Je ne m’y attendais pas parce que tellement de gens m’avaient dit : “Tu ne seras jamais sans emploi parce que tu coches toutes les cases. Tu peux travailler devant la caméra, derrière la caméra, dans le vestiaire, tu es polyvalent. Tu ne te retrouveras jamais sur la liste des personnes licenciées.” Mais c’est la vie.

Ce jour-là c’était différent. Je vais rencontrer cette histoire sans émotion, aujourd’hui je viens bien mentalement, mais sur le coup non. C’était l’une des pires journées que j’aurais pu vivre dans ma carrière. Six jours après mon opération, je suivais une rééducation tous les jours parce que je devais prendre l’avion pour le Mexique et commencer un projet télévisuel.

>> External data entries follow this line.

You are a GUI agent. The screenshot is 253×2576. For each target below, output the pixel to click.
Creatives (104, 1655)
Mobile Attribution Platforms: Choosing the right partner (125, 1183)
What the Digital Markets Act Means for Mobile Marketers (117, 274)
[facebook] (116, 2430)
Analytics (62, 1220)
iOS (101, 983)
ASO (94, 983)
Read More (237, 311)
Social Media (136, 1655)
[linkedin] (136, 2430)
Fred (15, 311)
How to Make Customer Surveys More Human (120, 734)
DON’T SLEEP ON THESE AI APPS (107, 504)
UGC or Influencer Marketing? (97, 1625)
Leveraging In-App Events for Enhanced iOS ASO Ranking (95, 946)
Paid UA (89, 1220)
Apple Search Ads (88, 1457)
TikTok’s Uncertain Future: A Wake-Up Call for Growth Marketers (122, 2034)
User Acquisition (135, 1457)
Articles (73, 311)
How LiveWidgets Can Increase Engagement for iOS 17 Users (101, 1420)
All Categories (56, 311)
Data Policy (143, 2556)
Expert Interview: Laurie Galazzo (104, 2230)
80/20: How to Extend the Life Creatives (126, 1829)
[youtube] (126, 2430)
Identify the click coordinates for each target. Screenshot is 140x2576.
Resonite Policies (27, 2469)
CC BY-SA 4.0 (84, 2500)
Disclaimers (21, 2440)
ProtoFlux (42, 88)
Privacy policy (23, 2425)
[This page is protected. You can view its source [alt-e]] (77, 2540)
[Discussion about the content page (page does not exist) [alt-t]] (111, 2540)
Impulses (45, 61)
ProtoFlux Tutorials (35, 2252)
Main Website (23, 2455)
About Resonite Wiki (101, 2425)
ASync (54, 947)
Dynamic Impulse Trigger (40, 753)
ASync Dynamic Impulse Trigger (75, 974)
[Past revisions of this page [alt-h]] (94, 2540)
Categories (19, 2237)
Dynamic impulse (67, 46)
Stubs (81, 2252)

J’allais faire ma rééducation lorsqu’on m’a dit : “Ne viens pas faire ta thérapie.” Ça m’a inquiété. Quand j’ai raccroché, je me suis dit : “C’est bizarre.” J’ai commencé à chercher un endroit où je pourrais poursuivre ma thérapie parce que j’allais partir au Mexique. J’ai trouvé un endroit qui pouvait m’aider. »

Escobar décrit ensuite avoir reçu l’appel plus tard en journée confirmant son licenciement.

Il dit avoir été affecté particulièrement négativement par la nouvelle, alors qu’il était déjà dans une phase dépressive. Il a néanmoins pris sur lui et a pu se relancer au Mexique et avancer vers l’avenir.